Connect:  SPS Facebook Page  SPS Twitter  SPS LinkedIn  SPS YouTube Channel  SPS Google+ Page     Share: Share

Speech and Audio Highlights from MediaEval 2013

Gareth J. F. Jones, Martha Larson

SLTC Newsletter, February 2014

MediaEval is a benchmarking initiative dedicated to evaluating new algorithms for multimedia access and retrieval. While it emphasizes the 'multi' in multimedia and focuses on human and social aspects of multimedia task, speech and audio processing is a key component of several MediaEval tasks each year. This article overviews the tasks with significant speech and audio elements from the MediaEval 2013 multimedia evaluation benchmark and looks ahead to the MediaEval 2014 campaign [1].

MediaEval 2013 featured a total of 12 tasks exploring aspects of multimedia indexing, search and interaction, five of which involved significant elements of speech and audio processing.

The “Spoken Web Search” (SWS) Task aimed to perform audio search in multiple languages and acoustic conditions where there are very few resources available to develop a solution for each individual language. The operational setting of the task was to imagine that you want to build a simple speech recognition system, or at least a spoken term detection (STD) or keyword spotting (KWS) system in a new dialect, language or acoustic condition, for which only a small number of audio examples are available. The research aimed to explore the question of whether it is possible to do something useful (e.g. identify the topic of a query) by using only the very limited resources available.

The task involved searching for audio content within audio content using an audio query, and contained audio for 9 different languages. Participants were required to build a language independent audio search system so that, given an audio query, it should be able to find the appropriate audio file(s) and the exact location(s) of a query term within these audio file(s). Evaluation was performed using standard NIST metrics and some other indicators. The SWS task at MediaEval 2013 expanded the size of the test dataset and number of languages over similar tasks held in 2011 and 2012. In addition, a baseline system was being offered to first-time participants as a virtual kitchen application [2].

In 2014, the task will continue under the new name of "QUESST": Query by Example Search on Speech.

The Search and Hyperlinking (S&H) Task consisted of two sub-tasks: (i) answering known-item queries from a collection of broadcast TV material, and (ii) automatically linking anchors within the known-item to other parts of the video collection. The S&H Task envisioned the following scenario: a user is searching for a segment of video that they know to be contained in a video collection. If the user finds the segment, she may wish to see further information about some aspect of this segment. This use scenario is a refinement of the previous S&H task at MediaEval 2012.

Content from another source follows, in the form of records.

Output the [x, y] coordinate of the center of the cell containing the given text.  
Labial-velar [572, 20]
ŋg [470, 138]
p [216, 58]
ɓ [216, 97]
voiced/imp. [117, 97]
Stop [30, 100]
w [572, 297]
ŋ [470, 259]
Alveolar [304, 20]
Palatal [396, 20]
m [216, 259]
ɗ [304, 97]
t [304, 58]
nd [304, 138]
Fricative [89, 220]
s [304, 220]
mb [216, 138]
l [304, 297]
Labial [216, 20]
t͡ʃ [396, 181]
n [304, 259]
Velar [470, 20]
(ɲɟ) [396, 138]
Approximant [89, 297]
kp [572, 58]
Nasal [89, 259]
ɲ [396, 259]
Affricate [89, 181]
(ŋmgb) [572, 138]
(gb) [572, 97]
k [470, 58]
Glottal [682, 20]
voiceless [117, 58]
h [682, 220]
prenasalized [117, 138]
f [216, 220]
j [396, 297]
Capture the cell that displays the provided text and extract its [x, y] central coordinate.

The dataset for both subtasks was a collection of 1,260 hours of video provided by the BBC. The average length of a video was roughly 30 minutes and most videos were in the English language. The collection was used both for training and testing of systems. Known-items and queries to locate them were created by volunteer subjects in sessions at the BBC offices, and relevant links were identified using crowdsourcing with Amazon Mechanical Turk. The BBC kindly provided human generated textual metadata and manual transcripts for each video. Participants were also provided with the output of two automatic speech recognition (ASR) systems and features created using automatic visual analysis.

The Similar Segments in Social Speech Task was a new task at MediaEval 2013. The task involved finding segments similar to a query segment, in a multimedia collection of informal, unstructured dialogs among members of a small community. The task was motivated by the following scenario. With users’ growing willingness to share personal activity information, the eventual expansion of social media to include social multimedia, such as video and audio recordings of casual interactions, seems inevitable. To unlock the potential value of this material, new methods need to be developed for searching such records. This requires the development of reliable models of the similarity between dialogue-region pairs. The specific motivating task was as follows: A new member has joined an organization or social group that has a small archive of conversations among members. He starts to listen, looking for any information that can help him better understand, participate in, enjoy, find friends in, and succeed in this group. As he listens to the archive (perhaps at random, perhaps based on some social tags, perhaps based on an initial keyword search), he finds something of interest. He marks this region of interest and requests “more like this”. The system returns a set of “jump-in” points, places in the archive to which he could jump and start listening/watching with the expectation of finding something similar.

One dimension of MediaEval’s interest in audio processing is tasks relating to music. MusiClef was a new task at MediaEval 2013, having previously formed part of the CLEF evaluation benchmark [3]. The MusiClef 2013: Soundtrack Selection for Commercials Task aimed at analyzing music usage in TV commercials and determining music that fits a given commercial video. This task is usually carried out by music consultants, who select a song to advertise a particular brand or a given product. By contrast, the MusiClef 2013 task aimed at automating this process by taking into account both context- and content-based information about the video, the brand, and the music.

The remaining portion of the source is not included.